Jeden z najlepszych siatkarzy świata, Brazylijczyk Giba, w wieku 37 lat kończy karierę! Z powodu braku dobrych ofert Giba postanowił zamienić buty sportowe na te służące do tańca - i wystartuje w nowym sezonie brazylijskiej edycji "Tańca z gwiazdami".

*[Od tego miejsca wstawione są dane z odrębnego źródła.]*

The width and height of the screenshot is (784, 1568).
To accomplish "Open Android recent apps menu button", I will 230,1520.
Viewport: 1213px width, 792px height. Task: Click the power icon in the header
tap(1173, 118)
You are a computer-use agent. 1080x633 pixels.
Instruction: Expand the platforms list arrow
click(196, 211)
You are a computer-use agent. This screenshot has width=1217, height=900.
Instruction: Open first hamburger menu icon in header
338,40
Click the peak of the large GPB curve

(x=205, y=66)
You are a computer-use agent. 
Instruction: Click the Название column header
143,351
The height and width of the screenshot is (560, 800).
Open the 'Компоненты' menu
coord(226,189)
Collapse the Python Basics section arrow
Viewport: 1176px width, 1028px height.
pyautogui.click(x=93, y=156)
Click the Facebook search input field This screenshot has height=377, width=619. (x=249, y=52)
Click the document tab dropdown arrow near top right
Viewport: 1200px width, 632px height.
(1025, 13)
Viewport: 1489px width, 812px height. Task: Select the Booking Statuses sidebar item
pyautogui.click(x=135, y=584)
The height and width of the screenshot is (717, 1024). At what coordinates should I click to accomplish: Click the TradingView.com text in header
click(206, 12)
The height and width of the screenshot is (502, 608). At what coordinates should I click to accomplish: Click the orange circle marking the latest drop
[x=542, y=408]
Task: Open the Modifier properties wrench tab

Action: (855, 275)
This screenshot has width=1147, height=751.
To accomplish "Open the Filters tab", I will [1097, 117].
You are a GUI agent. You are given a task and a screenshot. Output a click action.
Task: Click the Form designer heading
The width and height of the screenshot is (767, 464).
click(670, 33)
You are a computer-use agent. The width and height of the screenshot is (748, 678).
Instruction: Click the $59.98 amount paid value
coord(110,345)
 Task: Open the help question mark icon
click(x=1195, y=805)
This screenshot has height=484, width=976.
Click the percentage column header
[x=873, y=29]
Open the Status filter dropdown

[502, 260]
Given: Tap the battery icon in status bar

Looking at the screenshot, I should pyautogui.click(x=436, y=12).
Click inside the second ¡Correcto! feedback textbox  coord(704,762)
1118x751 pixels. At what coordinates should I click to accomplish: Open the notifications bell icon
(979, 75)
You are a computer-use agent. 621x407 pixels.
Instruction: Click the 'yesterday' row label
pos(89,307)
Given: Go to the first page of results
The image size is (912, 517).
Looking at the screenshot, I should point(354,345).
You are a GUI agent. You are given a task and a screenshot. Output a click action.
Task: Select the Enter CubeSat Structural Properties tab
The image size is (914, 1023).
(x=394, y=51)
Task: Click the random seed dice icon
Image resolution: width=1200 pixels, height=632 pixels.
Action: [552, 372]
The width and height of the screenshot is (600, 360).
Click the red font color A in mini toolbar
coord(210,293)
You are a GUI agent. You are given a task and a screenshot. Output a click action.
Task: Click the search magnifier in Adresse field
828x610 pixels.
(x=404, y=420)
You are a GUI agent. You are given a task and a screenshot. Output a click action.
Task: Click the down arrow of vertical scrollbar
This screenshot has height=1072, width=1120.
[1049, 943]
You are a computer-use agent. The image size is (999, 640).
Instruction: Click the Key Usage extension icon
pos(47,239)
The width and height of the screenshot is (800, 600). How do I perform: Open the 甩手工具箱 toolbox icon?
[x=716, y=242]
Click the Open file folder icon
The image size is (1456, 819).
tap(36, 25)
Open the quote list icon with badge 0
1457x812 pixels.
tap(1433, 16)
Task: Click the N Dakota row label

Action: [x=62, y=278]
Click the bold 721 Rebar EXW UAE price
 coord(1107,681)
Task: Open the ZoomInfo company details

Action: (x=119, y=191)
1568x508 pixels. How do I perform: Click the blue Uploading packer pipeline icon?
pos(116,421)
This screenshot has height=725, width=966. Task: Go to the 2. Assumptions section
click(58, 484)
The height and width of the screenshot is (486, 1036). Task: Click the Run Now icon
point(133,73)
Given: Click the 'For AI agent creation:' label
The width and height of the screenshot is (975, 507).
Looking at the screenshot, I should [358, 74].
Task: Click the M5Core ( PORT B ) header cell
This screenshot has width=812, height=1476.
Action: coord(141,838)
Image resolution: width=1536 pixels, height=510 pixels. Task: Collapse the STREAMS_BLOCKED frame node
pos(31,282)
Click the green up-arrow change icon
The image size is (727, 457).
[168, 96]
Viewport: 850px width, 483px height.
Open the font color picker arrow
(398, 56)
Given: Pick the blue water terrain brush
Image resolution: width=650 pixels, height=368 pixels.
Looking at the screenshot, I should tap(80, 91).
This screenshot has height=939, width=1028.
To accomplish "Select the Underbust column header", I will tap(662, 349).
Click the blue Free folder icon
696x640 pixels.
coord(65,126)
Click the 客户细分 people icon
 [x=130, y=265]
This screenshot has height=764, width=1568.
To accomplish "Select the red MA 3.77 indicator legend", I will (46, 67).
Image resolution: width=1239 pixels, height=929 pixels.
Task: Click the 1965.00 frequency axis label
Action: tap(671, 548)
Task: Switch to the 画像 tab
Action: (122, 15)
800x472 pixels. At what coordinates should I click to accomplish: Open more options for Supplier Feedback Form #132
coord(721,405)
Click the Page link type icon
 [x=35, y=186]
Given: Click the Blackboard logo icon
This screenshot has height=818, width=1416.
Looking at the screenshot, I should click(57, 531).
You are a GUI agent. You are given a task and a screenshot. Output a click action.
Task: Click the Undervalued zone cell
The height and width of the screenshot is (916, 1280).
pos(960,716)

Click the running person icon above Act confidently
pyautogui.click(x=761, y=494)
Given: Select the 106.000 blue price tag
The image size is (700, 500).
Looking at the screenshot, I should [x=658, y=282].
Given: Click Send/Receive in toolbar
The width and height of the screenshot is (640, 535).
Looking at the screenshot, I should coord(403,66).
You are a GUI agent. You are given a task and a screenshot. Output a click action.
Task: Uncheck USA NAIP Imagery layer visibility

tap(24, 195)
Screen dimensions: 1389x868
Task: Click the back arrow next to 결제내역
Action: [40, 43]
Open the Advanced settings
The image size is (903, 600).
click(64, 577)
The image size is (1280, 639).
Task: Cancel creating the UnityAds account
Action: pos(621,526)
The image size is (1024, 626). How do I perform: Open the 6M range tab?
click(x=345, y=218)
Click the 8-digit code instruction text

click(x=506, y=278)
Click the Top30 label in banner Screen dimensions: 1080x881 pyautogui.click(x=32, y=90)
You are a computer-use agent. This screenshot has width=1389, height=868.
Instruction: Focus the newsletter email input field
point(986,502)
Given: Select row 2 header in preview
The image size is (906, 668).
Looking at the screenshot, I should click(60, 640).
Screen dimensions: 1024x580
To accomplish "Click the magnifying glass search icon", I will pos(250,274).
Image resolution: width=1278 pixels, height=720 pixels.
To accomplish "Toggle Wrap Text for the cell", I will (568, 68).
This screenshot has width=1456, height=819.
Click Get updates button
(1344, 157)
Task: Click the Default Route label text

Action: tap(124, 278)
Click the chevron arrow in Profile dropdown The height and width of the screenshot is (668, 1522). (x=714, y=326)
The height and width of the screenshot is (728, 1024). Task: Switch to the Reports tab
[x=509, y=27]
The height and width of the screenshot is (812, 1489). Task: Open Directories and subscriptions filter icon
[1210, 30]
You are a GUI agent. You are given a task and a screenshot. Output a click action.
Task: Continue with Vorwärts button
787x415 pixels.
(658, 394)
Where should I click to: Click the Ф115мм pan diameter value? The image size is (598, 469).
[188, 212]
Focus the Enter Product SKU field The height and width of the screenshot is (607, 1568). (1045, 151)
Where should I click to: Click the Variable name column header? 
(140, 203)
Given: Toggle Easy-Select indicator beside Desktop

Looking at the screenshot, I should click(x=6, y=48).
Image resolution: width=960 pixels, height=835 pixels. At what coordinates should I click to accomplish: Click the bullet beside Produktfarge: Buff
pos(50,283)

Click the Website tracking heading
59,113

Giba to ikona siatkówki XXI wieku. Był przyjmującym reprezentacji Brazylii, która w tym czasie nie miała sobie równych na świecie. Zdobył z nią tytuł mistrza olimpijskiego w 2004 roku, trzy tytuły mistrza świata (2002, 2006, 2010), dwa Puchary Świata (2003, 2007) i aż osiem razy zwyciężał w prestiżowej Lidze Światowej (2001, 2003, 2004, 2005, 2006, 2007, 2009, 2010), przywożąc z większości turniejów tytuł najlepszego zawodnika. W 2006 roku został nawet uznany za sportowca roku w Brazylii, choć ten tytuł zazwyczaj przypada tamtejszym piłkarzom.

Karierę reprezentacyjną zakończył po przegranej z Rosją w finale igrzysk olimpijskich w Londynie w 2012 roku. Teraz postanowił w ogóle zrezygnować z uprawiania sportu, bo nie miał żadnych konkretnych ofert. Kilkanaście dni temu mówił w wywiadzie, że chciałby spróbować zagrać w Polsce, ale mimo że rozesłał swoje propozycje do kilku klubów, żaden nie zdecydował się na jego angaż.

Giba nie ujawnia na razie dalszych planów związanych z siatkówką. Wiadomo, że w najbliższym czasie pójdzie w ślady Piotra Gruszki i wystąpi w brazylijskiej edycji "Tańca z gwiazdami". A później, kto wie, być może trafi do Polski jako trener. Na pewno wcześniej przyjedzie w roli gościa na ruszające 30 sierpnia na Stadionie Narodowym w Warszawie mistrzostwa świata.